[Saved entries]
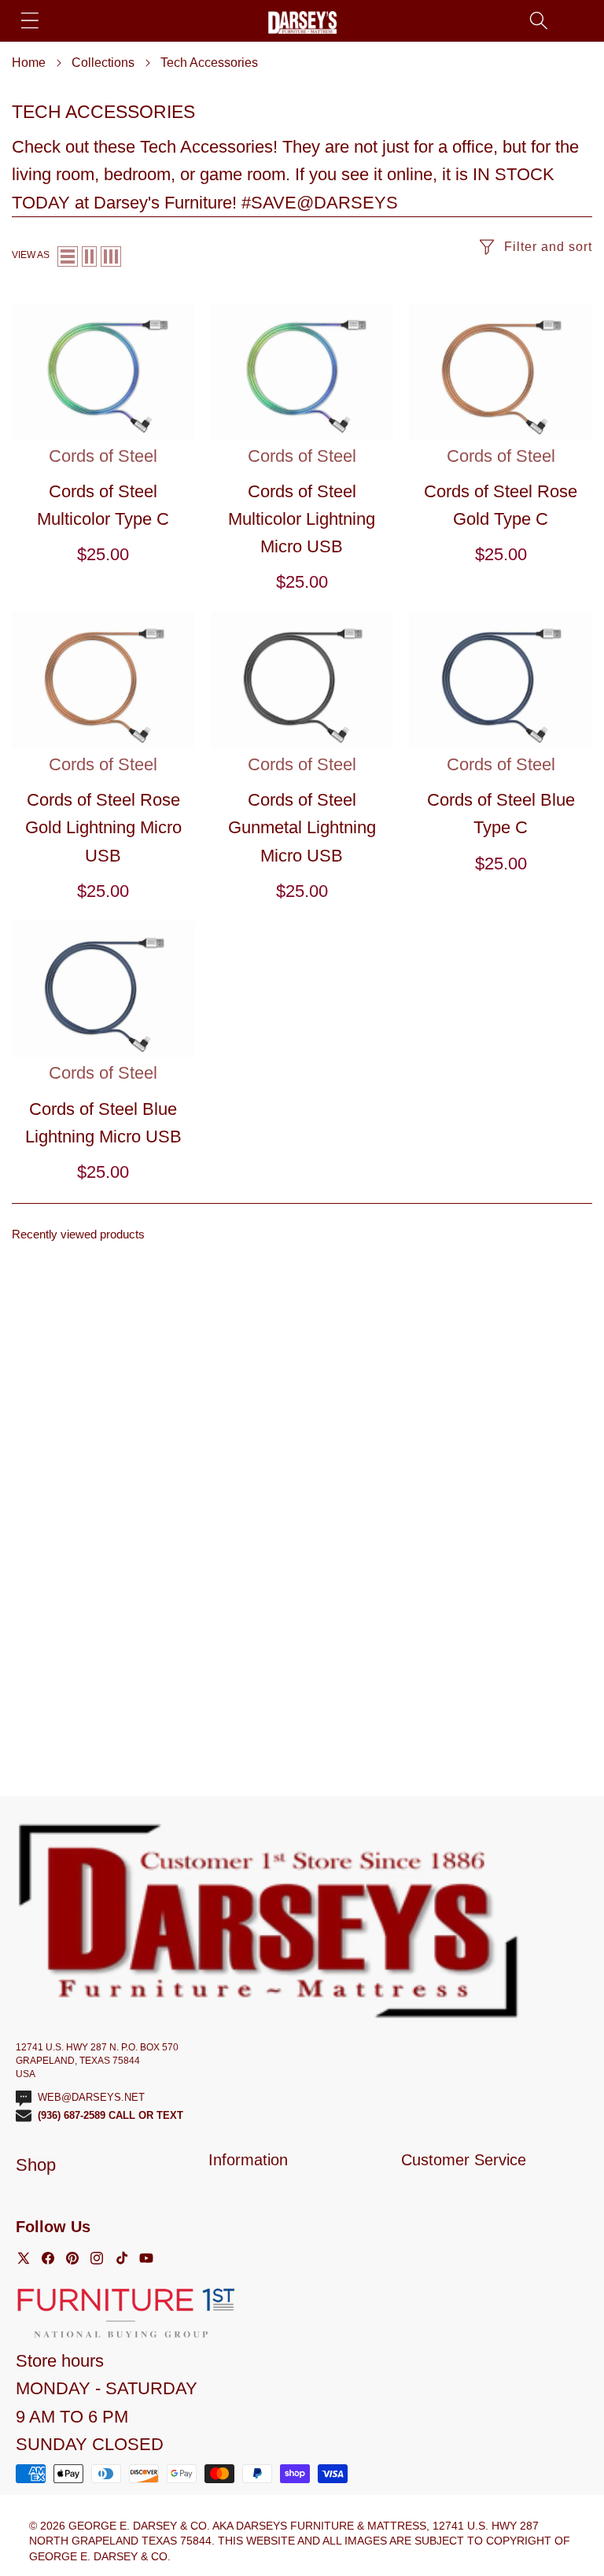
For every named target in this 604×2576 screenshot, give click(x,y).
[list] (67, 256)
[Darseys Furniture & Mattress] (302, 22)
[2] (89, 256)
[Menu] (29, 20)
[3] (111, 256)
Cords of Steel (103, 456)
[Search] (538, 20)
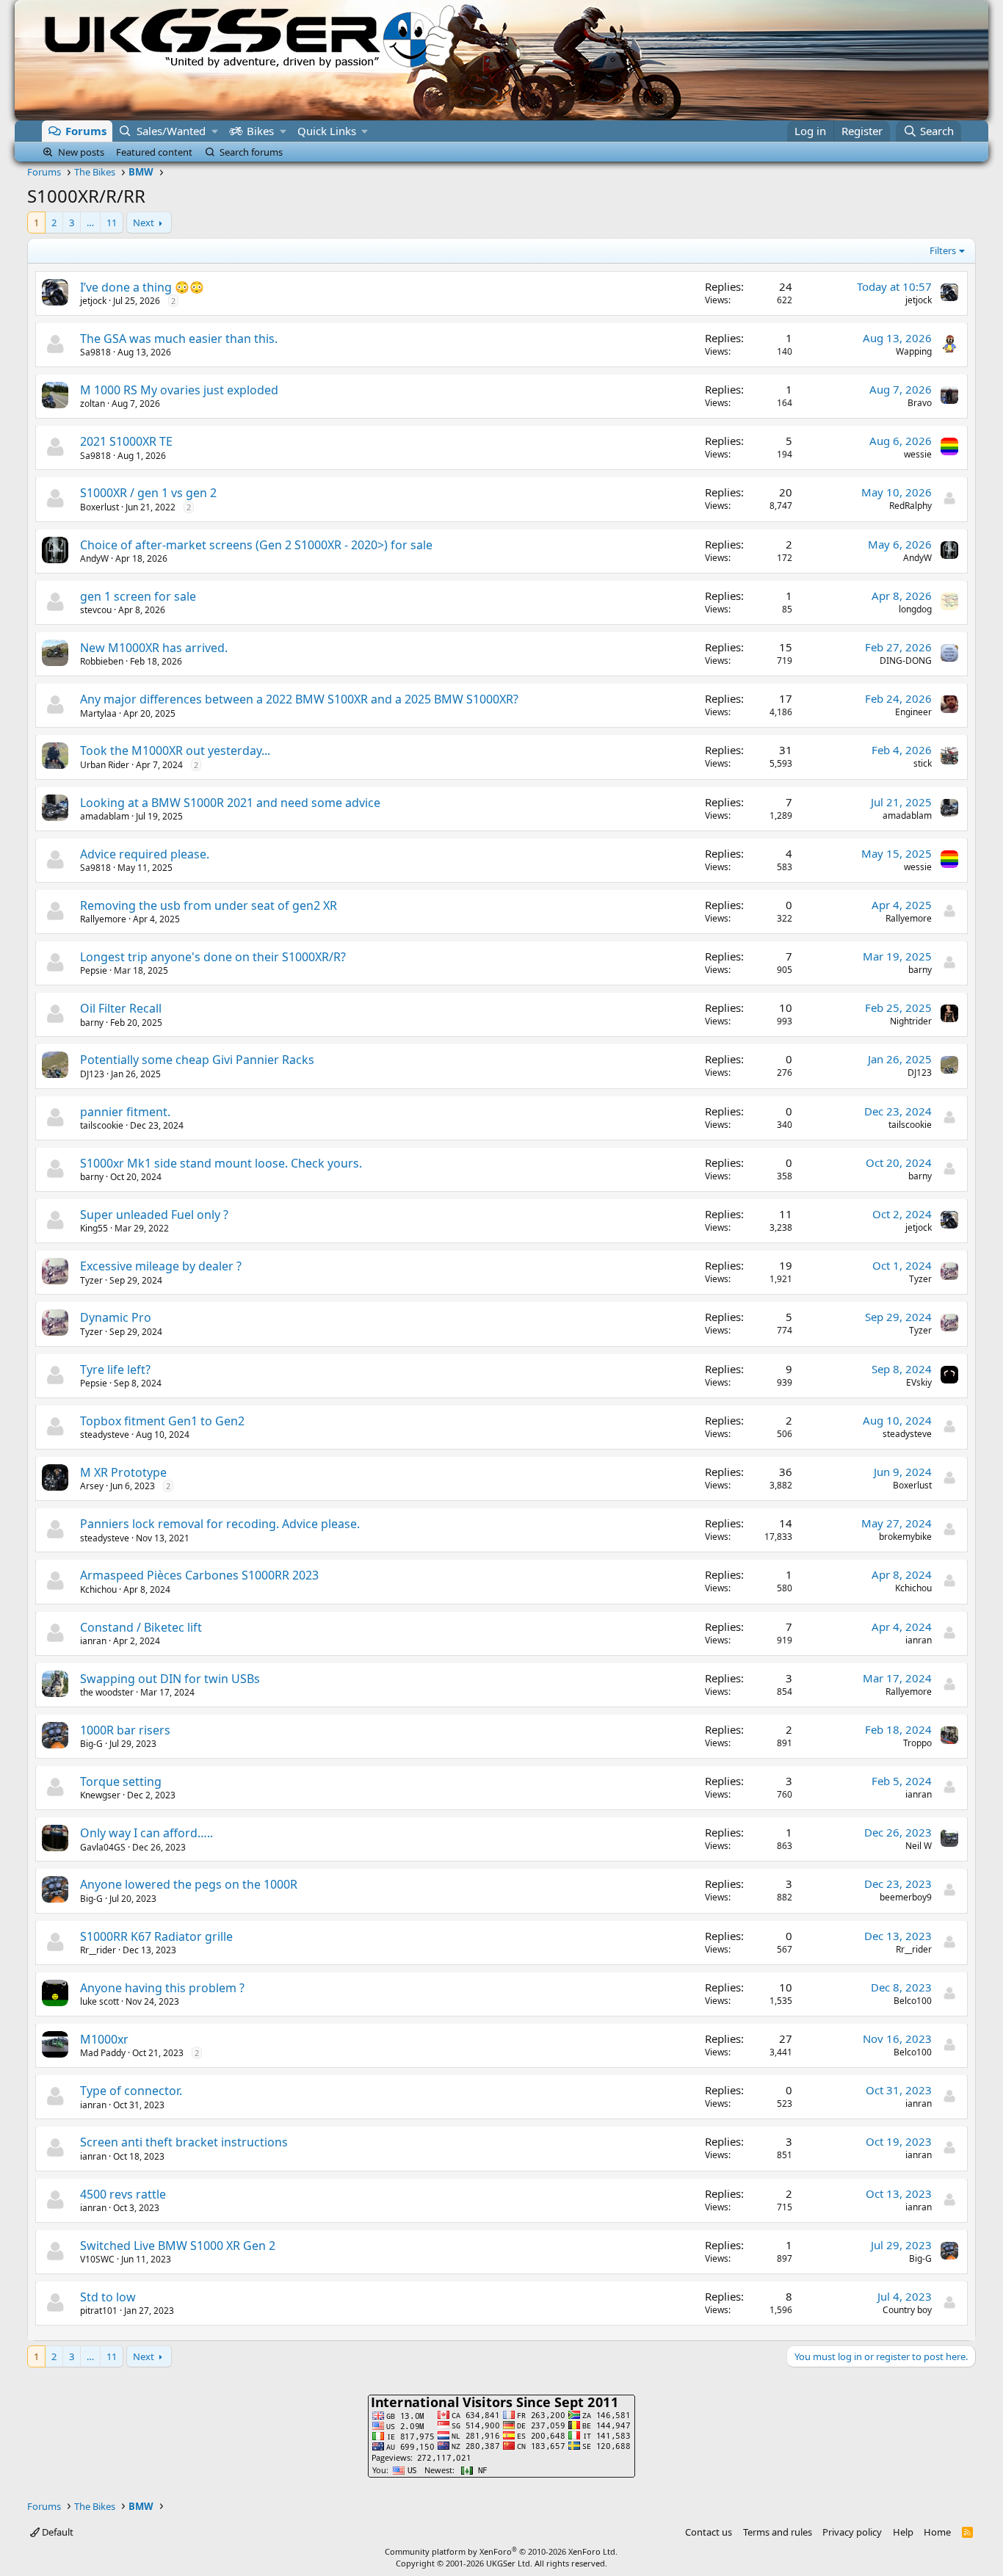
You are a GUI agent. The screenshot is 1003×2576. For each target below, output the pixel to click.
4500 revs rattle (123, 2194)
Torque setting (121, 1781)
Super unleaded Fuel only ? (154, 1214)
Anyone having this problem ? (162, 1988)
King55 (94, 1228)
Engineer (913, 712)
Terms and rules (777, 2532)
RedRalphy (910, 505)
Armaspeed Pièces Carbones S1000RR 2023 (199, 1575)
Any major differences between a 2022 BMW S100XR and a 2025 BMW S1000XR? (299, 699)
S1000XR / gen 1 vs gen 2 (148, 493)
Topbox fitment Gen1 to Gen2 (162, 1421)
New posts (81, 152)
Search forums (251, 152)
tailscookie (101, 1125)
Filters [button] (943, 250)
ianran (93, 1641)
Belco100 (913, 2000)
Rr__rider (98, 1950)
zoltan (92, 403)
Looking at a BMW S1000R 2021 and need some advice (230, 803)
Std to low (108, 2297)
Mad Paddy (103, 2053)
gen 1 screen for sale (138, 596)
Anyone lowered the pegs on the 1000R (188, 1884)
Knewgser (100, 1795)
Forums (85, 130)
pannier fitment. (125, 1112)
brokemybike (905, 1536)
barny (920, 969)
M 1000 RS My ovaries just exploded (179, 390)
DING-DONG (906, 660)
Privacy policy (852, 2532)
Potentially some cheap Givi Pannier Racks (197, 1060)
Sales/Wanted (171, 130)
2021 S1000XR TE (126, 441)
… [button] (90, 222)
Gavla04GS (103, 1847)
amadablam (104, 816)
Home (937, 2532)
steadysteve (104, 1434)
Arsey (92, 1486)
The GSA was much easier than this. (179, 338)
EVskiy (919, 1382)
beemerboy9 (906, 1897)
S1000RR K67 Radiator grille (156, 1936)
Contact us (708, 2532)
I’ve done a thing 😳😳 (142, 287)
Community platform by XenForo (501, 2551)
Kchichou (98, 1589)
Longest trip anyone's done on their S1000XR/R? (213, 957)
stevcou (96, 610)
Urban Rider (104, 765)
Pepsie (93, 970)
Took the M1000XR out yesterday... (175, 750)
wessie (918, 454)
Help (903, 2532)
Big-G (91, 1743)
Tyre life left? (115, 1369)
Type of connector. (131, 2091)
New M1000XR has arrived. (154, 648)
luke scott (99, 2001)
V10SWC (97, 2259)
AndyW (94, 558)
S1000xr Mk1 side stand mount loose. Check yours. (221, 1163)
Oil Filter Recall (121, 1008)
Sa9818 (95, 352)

§ **Problem**
A faithful copy of all the entries is required, pictures excluded.

§ **Response to the exercise**
For every named target in this 604×2576 screenshot, give click(x,y).
[list] (67, 256)
[Darseys Furniture & Mattress] (302, 22)
[2] (89, 256)
[Menu] (29, 20)
[3] (111, 256)
Cords of Steel (103, 456)
[Search] (538, 20)
You are a GUI agent. The screenshot is 1003×2576. For each target below, output the pixel to click.
4500 revs rattle (123, 2194)
Torque setting (121, 1781)
Super unleaded Fuel only ? (154, 1214)
Anyone having this problem ? (162, 1988)
King55 (94, 1228)
Engineer (913, 712)
Terms and rules (777, 2532)
RedRalphy (910, 505)
Armaspeed Pièces Carbones S1000RR 2023 (199, 1575)
Any major differences between a 2022 BMW S100XR and a 2025 BMW S1000XR? (299, 699)
S1000XR / gen 1 vs gen 2 (148, 493)
Topbox fitment Gen1 to Gen2 (162, 1421)
New posts (81, 152)
Search forums (251, 152)
tailscookie (101, 1125)
Filters [button] (943, 250)
ianran (93, 1641)
Belco100 (913, 2000)
Rr__rider (98, 1950)
zoltan (92, 403)
Looking at a BMW S1000R 2021 and need some advice (230, 803)
Std to low (108, 2297)
Mad Paddy (103, 2053)
gen 1 screen for sale (138, 596)
Anyone lowered the pegs on the 1000R (188, 1884)
Knewgser (100, 1795)
Forums (85, 130)
pannier fitment. (125, 1112)
brokemybike (905, 1536)
barny (920, 969)
M 1000 RS My ovaries just exploded (179, 390)
DING-DONG (906, 660)
Privacy policy (852, 2532)
Potentially some cheap Givi Pannier Racks (197, 1060)
Sales/Wanted (171, 130)
2021 S1000XR TE (126, 441)
… [button] (90, 222)
Gavla04GS (103, 1847)
amadablam (104, 816)
Home (937, 2532)
steadysteve (104, 1434)
Arsey (92, 1486)
The GSA was much easier than this. (179, 338)
EVskiy (919, 1382)
beemerboy9 (906, 1897)
S1000RR K67 Radiator grille (156, 1936)
Contact us (708, 2532)
I’ve done a thing 😳😳 (142, 287)
Community platform by XenForo (501, 2551)
Kchichou (98, 1589)
Longest trip anyone's done on their S1000XR/R? (213, 957)
stevcou (96, 610)
Urban Rider (104, 765)
Pepsie (93, 970)
Took the M1000XR out yesterday... (175, 750)
wessie (918, 454)
Help (903, 2532)
Big-G (91, 1743)
Tyre life left? (115, 1369)
Type of connector. (131, 2091)
New M1000XR has arrived. (154, 648)
luke scott (99, 2001)
V10SWC (97, 2259)
AndyW (94, 558)
S1000xr Mk1 side stand mount loose. Check yours. (221, 1163)
Oil Filter Recall (121, 1008)
Sa9818 (95, 352)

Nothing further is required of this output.